Best practices for maintaining & running substrate-based (para)chain (wip)
- Ensure all of your systems are kept up-to-date, especially with security updates.
- Ensure you can fully bootstrap a new system from scratch easily if needed.
- Upload archive chain backups frequently. Potentially make these available to the community down the road.
- Have database recovery methods in place.
- Use infrastructure as code. Never modify anything manually on your servers.
- Ensure you have a monitoring stack set up WITH alerts (alertmanager/grafana alerts/bots etc).
- Keep alerts actionable, otherwise they become noise.
- If a service crashes, make sure it automatically restarts in some way (via systemd or kubernetes).
- Have a dedicated RPC node for developers to use.
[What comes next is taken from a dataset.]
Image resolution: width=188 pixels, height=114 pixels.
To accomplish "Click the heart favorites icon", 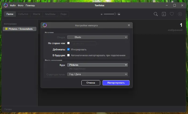I will click(x=172, y=14).
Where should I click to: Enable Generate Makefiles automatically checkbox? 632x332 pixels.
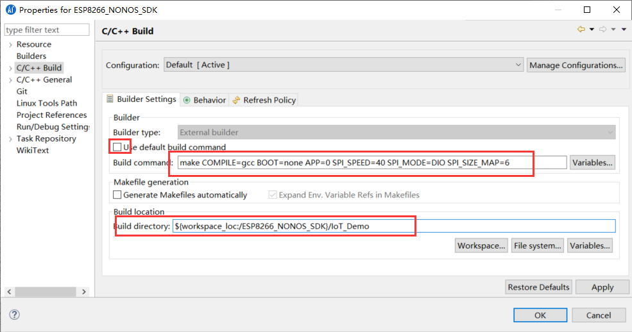(117, 195)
- Have a dedicated archive node.
- Test new binaries periodically during development on a testnet.
- Run your own telemetry instance.
- Do not expose RPC ports other than on localhost besides on dedicated RPC nodes! libp2p should be the only thing that needs to listen publicly on your nodes.
- Do not expose your RPC nodes your apps are relying on publicly; use them only over an internal VPN/overlay network.
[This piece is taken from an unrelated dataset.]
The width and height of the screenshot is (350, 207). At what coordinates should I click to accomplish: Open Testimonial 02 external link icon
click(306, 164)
- Use a VPN/VPC or other overlay network to send metrics from your servers to Prometheus.
- Enforce a strict set of user accounts and SSH keys at a path only modifiable by root.
- Deploy a hardened SSH configuration.
hey there, thanks for the above checklist and the sub0 talk.
Here are some likely annoying "show me the way" questions!
Do you perhaps have any guides available for any of these points?
on point 2) what's the best way to set up new system from scratch?
I have a network with 3 validators required to finalize blocks. I use docker, but i find that sometimes they don't all peer, so i either need to modify the docker network/bridge or more simply launch it on a different server, which increase the likelihood it peers.
Do i need all 3 validators to peer with each other before i can expect blocks to be produced? Or can i go ahead and insert the session keys if 2 validators are peering with only 1 and 1 is peering with the 2?
Do you have a guide on how to set up a Kubernetes cluster in the substrate context? if that is required to set up and manage a system more easily.
On this point:
Do you have any guides for how to set this up in a Docker overlay setting?